In the end I wrote a python script that checks the temperature and manually sets fan speed every second. With it, the card runs at 45 degrees C, 550 RPM at idle (with “automatic” fan control, fans only turn on at 55 degrees temp). So I doubt there’s something mining in the background.
On Windows I can’t turn off the “semi-passive” cooling, only adjust the minimum fan speed, so the result there is worse: the card frequently switches fans on and off, and when it turns on it’s 700 RPM (which is noticeable, but at least not annoyingly loud). For me it seems that semi-passive cooling actually makes acoustics worse.
So, yes, this problem can be solved with some tuning (and python scripts), kinda. But why is the “stock” setup so stupid?

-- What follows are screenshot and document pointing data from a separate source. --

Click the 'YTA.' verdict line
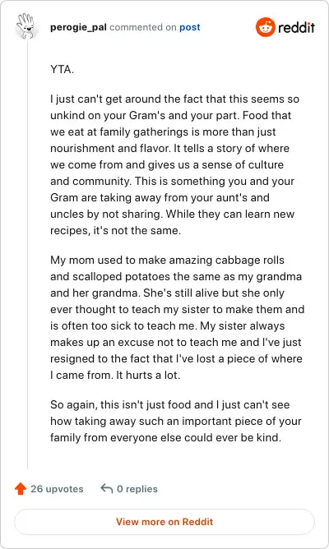Viewport: 329px width, 549px height. (x=62, y=69)
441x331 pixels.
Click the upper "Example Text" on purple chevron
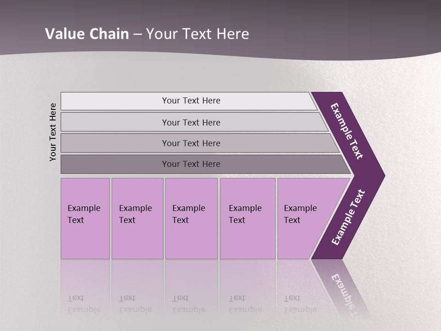coord(347,131)
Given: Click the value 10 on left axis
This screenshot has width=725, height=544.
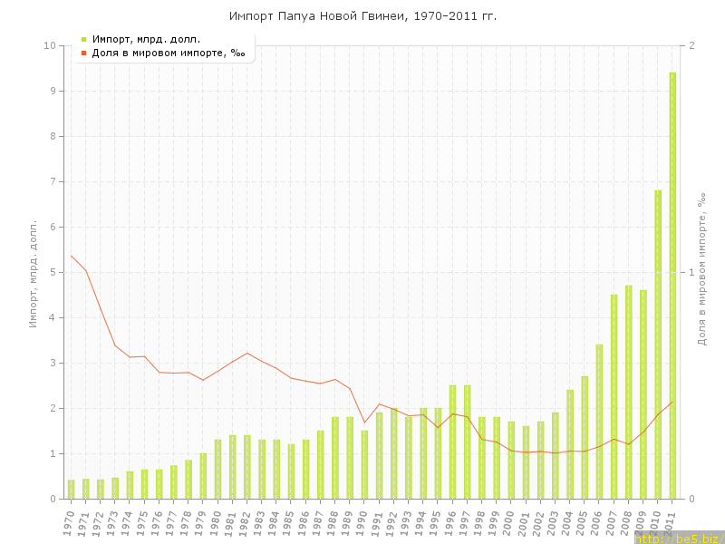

@wendell you’ve put this card into one of the “silent” builds, if I’m not mistaken? Have you seen (heard) this problem? Or is 1200 RPM fan speed at idle acceptable for you?
Another funny thing: with +50% power limit, when running heavy games, fans aren’t spinning faster than 1700 RPM. The “stock” 1200-1700 RPM range looks more like on/off switch. It’s the quietest card I had under full load, and it’s horrible at idle.